Speaking to the Independent, Erik Altieri, executive director of the US advocacy group NORML, said: “In 2021, at a time when marijuana use is legally accepted in a growing number of US states and around the world, it makes exactly zero sense for regulators to continue to take punitive actions against athletes like Sha’Carri Richardson or anyone else who chooses to consume cannabis in their off-hours.”
Richardson added: “We all have our different struggles, we all have different things that we deal with, but to put on a face and have to go out in front of the world and put on a face and hide my pain.”
She continued: “Who are you? Who am I to tell you how to cope when you’re dealing with your pain or you’re dealing with a struggle that you’ve never experienced before or that you never thought you’d have to deal with, who am I to tell you how to cope? Who am I to tell you you’re wrong for hurting?”

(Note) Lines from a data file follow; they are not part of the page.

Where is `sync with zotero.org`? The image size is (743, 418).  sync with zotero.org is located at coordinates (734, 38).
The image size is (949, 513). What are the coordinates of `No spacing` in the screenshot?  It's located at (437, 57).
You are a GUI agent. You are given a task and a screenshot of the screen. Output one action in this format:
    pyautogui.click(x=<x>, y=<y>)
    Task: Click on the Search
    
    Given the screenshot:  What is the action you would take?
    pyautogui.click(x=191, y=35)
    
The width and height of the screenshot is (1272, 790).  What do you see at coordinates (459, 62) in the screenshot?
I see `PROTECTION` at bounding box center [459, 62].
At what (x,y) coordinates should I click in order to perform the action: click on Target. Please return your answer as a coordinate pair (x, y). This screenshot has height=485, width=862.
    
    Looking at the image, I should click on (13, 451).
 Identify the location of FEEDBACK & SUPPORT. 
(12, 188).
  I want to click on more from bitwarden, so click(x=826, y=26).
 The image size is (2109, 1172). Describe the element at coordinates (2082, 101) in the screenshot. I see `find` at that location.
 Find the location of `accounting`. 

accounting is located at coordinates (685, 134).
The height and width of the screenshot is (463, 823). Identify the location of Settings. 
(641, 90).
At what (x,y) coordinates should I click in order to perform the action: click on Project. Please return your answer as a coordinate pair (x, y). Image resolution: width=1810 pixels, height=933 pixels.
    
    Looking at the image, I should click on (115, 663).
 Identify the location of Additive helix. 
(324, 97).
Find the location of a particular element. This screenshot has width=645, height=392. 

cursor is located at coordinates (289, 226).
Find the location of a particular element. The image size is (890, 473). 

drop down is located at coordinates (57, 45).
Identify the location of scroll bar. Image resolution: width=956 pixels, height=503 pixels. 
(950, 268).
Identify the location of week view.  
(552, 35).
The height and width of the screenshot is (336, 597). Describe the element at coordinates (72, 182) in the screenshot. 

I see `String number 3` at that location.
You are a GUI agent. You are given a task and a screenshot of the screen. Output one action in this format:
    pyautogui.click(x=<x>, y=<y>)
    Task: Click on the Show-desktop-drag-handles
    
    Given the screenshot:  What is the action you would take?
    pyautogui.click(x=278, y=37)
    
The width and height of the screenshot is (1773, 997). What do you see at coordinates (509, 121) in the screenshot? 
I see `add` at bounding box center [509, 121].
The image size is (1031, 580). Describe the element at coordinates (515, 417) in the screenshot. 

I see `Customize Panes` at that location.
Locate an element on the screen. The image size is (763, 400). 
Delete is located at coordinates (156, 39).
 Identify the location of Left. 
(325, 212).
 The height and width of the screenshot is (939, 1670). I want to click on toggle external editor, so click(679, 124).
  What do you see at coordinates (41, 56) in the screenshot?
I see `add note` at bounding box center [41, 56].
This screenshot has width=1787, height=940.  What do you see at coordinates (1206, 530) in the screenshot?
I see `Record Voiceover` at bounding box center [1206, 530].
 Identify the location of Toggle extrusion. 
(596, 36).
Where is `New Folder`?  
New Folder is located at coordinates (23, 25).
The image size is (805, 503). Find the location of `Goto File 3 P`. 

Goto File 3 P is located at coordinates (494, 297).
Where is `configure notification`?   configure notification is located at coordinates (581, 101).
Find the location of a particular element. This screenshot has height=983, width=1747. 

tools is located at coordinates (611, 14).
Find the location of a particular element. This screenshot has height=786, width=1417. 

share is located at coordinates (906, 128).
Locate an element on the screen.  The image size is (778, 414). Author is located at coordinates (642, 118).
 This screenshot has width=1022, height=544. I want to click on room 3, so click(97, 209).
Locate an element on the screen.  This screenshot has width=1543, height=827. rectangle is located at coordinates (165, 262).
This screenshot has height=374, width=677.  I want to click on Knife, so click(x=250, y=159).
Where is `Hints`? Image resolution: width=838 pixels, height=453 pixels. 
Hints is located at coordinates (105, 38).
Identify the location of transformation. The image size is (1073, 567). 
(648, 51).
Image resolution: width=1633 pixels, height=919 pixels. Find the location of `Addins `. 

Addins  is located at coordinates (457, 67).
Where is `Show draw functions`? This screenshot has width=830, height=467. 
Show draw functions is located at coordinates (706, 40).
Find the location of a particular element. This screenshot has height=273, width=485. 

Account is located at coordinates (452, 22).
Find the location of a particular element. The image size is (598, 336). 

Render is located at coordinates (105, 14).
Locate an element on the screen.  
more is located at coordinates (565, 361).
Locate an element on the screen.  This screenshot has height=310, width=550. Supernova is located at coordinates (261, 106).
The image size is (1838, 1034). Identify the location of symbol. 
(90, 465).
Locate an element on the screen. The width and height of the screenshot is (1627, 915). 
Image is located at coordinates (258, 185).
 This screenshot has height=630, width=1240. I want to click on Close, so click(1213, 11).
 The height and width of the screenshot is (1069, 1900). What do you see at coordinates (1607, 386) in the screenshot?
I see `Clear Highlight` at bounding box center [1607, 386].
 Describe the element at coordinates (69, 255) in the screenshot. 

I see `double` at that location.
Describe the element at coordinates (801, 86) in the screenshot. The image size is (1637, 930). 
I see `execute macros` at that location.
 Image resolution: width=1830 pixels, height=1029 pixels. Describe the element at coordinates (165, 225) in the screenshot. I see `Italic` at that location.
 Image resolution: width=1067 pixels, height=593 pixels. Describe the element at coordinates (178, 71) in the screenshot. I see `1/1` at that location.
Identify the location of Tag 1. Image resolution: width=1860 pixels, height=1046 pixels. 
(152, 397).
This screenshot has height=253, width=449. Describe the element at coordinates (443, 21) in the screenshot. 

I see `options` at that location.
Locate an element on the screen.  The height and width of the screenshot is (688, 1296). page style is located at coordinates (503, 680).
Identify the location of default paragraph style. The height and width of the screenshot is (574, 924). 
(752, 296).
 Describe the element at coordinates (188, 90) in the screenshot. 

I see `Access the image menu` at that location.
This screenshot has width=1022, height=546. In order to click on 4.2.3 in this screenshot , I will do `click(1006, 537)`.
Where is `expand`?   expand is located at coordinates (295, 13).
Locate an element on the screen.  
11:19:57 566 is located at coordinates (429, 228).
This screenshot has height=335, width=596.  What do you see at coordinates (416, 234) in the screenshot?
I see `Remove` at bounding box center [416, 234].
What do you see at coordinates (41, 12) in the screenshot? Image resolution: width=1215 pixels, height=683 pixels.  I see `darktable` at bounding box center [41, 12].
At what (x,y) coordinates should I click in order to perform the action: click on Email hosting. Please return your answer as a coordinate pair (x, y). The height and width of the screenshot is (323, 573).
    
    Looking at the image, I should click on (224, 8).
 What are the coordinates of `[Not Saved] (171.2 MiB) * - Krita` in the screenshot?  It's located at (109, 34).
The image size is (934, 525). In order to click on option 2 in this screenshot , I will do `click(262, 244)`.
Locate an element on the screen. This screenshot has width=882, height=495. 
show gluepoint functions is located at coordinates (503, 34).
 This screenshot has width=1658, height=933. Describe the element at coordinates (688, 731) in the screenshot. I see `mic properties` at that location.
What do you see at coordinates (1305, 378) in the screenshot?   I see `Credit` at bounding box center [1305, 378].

The athlete emphasised that she has never used performance enhancing drugs and expressed confidence she will bounce back for future Olympics accepting her faults.
Congresswomen Alexandri Ocasio-Cortez spoke against the international committee’s anti-doping policy on Twitter.
“The criminalisation and banning of cannabis is an instrument of racist and colonial policy,” she wrote.
“The IOC should reconsider its suspension of Ms Richardson and any athletes penalised for cannabis use.”
While cannabis use remains banned at the federal level, more and more states are legalising the drug for recreational as well medical use.
Further calls for her suspension to be lifted have emerged following her explanation, as cannabis is prescribed for medical conditions, including anxiety, in US states.
Harvard Medical School professor and cannabis expert Dr Peter Grinspoon questioned the rationale behind the US Anti-Doping Agency, telling the Boston Globe: “You won’t find any studies proving cannabis as a physical performance-enhancer.”
He added: “Millions of people across the world use cannabis as a less harmful, plant-based alternative to opiates, benzodiazepines, sedating muscle relaxants, Ambien — the list goes on and on.”
Even Seth Rogen, who recently launched his own cannabis company in the States, weighed in to express his support for Richardson, writing on Twitter: “If weed made you fast, I’d be FloJo [American track and field athlete Florence Griffith Joyner].”
In a statement announcing the ban, USADA CEO Travis T Tygart commented: “The rules are clear, but this is heartbreaking on many levels; hopefully, her acceptance of responsibility and apology will be an important example to us all that we can successfully overcome our regrettable decisions, despite the costly consequences of this one to her.”